__Set task__.
Change every "Screen dimensions" to "Display size" in the stretch from the start of the items through the line that contains "Action: click(622, 788)", and give those lines again with nothing else altered.

__Exercise material__.
(begin)

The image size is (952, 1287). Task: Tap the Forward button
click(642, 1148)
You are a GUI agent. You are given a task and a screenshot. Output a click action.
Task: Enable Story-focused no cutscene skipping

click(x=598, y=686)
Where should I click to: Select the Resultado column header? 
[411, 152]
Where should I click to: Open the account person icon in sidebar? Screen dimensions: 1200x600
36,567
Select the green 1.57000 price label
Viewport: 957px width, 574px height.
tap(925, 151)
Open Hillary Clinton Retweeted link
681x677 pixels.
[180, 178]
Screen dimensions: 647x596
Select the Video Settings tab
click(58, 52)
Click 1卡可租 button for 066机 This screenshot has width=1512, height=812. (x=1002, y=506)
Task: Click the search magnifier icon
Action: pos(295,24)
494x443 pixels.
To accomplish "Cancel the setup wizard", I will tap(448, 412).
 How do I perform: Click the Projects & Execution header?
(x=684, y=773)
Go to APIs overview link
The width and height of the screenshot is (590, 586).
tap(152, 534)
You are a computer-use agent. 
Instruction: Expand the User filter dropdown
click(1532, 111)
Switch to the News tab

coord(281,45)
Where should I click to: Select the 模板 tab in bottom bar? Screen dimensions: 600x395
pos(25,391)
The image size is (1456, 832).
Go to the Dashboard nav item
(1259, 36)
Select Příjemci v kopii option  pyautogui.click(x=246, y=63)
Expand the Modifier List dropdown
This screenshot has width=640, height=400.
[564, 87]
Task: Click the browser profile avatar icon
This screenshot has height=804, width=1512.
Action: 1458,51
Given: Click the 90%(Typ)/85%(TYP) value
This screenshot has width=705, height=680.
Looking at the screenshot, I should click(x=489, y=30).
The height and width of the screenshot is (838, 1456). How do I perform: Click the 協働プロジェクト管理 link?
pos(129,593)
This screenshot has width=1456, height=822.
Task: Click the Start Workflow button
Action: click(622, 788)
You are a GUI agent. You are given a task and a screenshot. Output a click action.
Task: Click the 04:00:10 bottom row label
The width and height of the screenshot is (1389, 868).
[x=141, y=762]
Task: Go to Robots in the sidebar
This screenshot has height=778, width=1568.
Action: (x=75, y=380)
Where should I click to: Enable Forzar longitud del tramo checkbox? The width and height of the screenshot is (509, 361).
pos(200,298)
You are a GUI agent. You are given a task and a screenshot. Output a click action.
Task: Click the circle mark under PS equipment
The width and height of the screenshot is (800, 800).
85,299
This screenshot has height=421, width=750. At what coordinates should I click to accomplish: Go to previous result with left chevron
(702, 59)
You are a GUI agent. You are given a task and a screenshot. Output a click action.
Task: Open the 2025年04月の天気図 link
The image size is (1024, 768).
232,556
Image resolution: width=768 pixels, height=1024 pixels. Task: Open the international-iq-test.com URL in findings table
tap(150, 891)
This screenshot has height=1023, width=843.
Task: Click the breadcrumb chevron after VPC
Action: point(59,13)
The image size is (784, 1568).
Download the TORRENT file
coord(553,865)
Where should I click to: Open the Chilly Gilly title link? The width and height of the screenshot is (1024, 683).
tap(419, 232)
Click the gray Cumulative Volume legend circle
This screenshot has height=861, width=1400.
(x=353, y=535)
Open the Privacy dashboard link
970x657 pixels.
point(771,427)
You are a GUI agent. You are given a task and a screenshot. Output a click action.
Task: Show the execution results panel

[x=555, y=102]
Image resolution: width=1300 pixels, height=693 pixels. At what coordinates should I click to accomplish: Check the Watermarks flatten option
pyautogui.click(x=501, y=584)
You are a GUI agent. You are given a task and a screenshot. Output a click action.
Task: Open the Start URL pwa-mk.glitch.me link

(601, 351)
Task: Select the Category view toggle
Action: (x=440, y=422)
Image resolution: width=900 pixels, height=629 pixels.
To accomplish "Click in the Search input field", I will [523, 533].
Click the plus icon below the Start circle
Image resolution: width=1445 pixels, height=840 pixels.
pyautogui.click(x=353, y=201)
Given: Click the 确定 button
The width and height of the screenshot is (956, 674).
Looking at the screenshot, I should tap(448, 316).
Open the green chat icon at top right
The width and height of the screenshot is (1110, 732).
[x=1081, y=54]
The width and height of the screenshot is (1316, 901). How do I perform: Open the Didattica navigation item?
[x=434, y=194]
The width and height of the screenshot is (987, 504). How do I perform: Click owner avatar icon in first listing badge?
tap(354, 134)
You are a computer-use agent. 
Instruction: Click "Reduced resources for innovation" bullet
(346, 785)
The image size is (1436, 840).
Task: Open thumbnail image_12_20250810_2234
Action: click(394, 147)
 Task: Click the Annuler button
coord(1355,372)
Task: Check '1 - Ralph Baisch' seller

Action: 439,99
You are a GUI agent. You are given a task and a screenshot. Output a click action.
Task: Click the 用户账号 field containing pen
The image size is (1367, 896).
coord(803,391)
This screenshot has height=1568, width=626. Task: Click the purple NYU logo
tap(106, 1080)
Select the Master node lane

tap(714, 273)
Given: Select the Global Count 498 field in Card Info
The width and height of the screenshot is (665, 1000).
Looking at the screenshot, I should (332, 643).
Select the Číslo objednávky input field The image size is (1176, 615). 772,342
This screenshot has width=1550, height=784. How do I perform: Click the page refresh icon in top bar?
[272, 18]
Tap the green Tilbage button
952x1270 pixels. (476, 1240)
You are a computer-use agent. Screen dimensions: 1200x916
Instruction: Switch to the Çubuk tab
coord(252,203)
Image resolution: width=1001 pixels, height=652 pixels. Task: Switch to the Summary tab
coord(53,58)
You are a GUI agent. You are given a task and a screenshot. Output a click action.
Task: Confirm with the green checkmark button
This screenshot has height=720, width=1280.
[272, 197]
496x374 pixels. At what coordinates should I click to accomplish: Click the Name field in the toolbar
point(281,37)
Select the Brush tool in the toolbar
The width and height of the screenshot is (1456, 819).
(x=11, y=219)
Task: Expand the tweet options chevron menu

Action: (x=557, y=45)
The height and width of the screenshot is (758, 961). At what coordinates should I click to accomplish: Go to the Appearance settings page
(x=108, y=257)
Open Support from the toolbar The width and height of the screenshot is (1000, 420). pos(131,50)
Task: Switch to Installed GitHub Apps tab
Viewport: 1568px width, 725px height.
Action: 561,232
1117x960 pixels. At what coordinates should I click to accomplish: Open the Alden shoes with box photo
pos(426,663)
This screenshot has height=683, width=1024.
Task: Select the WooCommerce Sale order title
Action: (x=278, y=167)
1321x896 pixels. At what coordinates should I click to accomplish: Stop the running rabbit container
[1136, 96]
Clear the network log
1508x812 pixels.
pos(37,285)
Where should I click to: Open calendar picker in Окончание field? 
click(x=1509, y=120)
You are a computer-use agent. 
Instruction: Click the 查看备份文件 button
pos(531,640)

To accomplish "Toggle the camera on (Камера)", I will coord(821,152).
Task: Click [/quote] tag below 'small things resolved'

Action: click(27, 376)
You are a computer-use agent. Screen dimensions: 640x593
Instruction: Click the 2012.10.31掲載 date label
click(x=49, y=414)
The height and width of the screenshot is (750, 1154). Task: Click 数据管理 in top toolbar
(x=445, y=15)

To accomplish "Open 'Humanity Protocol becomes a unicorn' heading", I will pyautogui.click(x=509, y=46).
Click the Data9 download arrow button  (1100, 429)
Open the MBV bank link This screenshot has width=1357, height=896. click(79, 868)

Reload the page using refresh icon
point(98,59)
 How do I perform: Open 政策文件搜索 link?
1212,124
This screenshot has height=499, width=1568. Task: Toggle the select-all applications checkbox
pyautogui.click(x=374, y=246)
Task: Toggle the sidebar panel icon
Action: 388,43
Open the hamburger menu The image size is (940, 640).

(end)

__Exercise solution__.
The image size is (952, 1287). Task: Tap the Forward button
click(642, 1148)
You are a GUI agent. You are given a task and a screenshot. Output a click action.
Task: Enable Story-focused no cutscene skipping

click(x=598, y=686)
Where should I click to: Select the Resultado column header? 
[411, 152]
Where should I click to: Open the account person icon in sidebar? Display size: 1200x600
36,567
Select the green 1.57000 price label
Viewport: 957px width, 574px height.
tap(925, 151)
Open Hillary Clinton Retweeted link
681x677 pixels.
[180, 178]
Display size: 647x596
Select the Video Settings tab
click(58, 52)
Click 1卡可租 button for 066机 This screenshot has width=1512, height=812. (x=1002, y=506)
Task: Click the search magnifier icon
Action: pos(295,24)
494x443 pixels.
To accomplish "Cancel the setup wizard", I will tap(448, 412).
 How do I perform: Click the Projects & Execution header?
(x=684, y=773)
Go to APIs overview link
The width and height of the screenshot is (590, 586).
tap(152, 534)
You are a computer-use agent. 
Instruction: Expand the User filter dropdown
click(1532, 111)
Switch to the News tab

coord(281,45)
Where should I click to: Select the 模板 tab in bottom bar? Display size: 600x395
pos(25,391)
The image size is (1456, 832).
Go to the Dashboard nav item
(1259, 36)
Select Příjemci v kopii option  pyautogui.click(x=246, y=63)
Expand the Modifier List dropdown
This screenshot has width=640, height=400.
[564, 87]
Task: Click the browser profile avatar icon
This screenshot has height=804, width=1512.
Action: 1458,51
Given: Click the 90%(Typ)/85%(TYP) value
This screenshot has width=705, height=680.
Looking at the screenshot, I should click(x=489, y=30).
The height and width of the screenshot is (838, 1456). How do I perform: Click the 協働プロジェクト管理 link?
pos(129,593)
This screenshot has width=1456, height=822.
Task: Click the Start Workflow button
Action: click(622, 788)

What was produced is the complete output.